Note to self: The Office and Grey’s premiere tonight! Also set VCR to record Ugly Betty and Big Shots.

I’ll be back tomorrow.

Lee

Monday, September 24, 2007

Those Seemingly Insignificant People

I adore secondary characters. In books, films and television, they play such an important role. So what’s the trick to creating successful secondary characters? I think it’s knowing how to push the envelope, but not push it too far.

Many readers have told me they love Aunt Margaret in my first book, The Man for Maggie. The interesting thing to me is that Aunt Margaret doesn’t really exist. She’s either a ghost or she’s Maggie’s conscience, and no one, not even me, has been able to figure out which. I do know there was no conscious effort on my part to create Aunt Margaret but when she appeared, she was essential to the story.

So how do we write significant secondary characters? Again, I look to the people who do it so well—scriptwriters.

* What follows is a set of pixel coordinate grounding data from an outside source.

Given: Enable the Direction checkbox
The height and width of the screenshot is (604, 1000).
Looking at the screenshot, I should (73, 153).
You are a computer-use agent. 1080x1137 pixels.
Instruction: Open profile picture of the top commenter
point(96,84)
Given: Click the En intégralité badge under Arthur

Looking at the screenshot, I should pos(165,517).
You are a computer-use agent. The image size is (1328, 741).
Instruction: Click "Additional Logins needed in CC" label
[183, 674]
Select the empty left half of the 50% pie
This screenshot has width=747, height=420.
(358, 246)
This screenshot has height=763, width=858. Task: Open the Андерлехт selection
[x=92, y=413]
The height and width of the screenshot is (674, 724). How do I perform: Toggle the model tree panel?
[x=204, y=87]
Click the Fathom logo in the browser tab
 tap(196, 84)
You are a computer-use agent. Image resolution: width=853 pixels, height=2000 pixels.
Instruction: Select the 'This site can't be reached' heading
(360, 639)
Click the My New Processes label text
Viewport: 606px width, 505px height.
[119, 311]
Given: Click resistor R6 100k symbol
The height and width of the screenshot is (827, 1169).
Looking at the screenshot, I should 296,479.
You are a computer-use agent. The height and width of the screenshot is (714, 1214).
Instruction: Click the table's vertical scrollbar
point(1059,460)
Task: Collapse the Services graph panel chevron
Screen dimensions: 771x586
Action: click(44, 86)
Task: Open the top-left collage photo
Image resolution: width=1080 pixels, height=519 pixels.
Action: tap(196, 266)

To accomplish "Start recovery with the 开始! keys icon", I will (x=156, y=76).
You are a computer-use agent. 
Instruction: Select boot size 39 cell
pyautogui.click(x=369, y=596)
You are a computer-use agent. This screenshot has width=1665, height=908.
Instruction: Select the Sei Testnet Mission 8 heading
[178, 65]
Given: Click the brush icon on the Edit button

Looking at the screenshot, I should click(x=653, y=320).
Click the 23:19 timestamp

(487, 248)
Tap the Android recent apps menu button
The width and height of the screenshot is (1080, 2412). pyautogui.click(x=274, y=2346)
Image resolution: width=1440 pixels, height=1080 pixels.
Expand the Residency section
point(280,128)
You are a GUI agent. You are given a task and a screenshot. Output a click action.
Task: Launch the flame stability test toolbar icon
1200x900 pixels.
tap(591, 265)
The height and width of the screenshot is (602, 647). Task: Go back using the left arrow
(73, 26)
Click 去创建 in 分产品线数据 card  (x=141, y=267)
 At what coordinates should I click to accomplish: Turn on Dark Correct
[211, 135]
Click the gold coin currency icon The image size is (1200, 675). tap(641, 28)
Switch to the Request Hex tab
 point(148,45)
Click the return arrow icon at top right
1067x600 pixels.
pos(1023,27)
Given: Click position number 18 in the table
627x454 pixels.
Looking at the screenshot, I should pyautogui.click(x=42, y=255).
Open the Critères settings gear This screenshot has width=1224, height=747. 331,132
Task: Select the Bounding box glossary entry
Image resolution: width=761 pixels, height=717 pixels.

In Gilmore Girls, Lorelei and Rory are sympathetic characters we can relate to. Luke is as steady as they come. Rory’s friend Lane is the girl next door. Then we have Paris, Kirk, Babette. Oh my. Sally Struthers as Babette. Wasn’t she wonderful? Many of the secondary characters in this show were delightfully over the top and that worked because they fit the story and made it richer.

Look at Men in Trees. Honestly, I can’t say enough wonderful things about this show’s outstanding writing. Of course we relate to Marin and Jack as the main characters, yet the cast of secondary characters is extensive and brilliantly woven into Marin’s and Jack’s story arcs. Patrick and his family mosaic. NYC editor Jane and Elmo plow guy Sam. The bar patrons. The hairdresser. The minister. The pregnant ex-girlfriend. The way-too-attractive guy who shows up to renovate Marin’s house. The show wouldn’t be complete and Jack and Marin’s story wouldn’t be nearly as interesting and without all those endearingly offbeat people.

One of my favorite secondary characters of all time is Dr. Larry Fleinhardt on NUMB3RS. Brilliant physicist. Homeless and living in his car. Astronaut. Not your average resume, to be sure!

So what have I learned? Secondary characters are integral to a story. To be effective, they should be as three-dimensional as the story’s hero and heroine. They can’t be mentioned in passing. They can’t be glossed over. They should be fleshed out and they can even have a story arc of their own, no matter how small that arc might be.

Secondary characters can be much quirkier than our heroes and heroines because the oddball provides such an excellent foil, making the main character appear normal by comparison :)

An easy thing to write? Maybe, maybe not, but do stay tuned. I’ll explore this some more throughout this TV season.

Meanwhile, I’d love to know who your favorite secondary characters are, and why.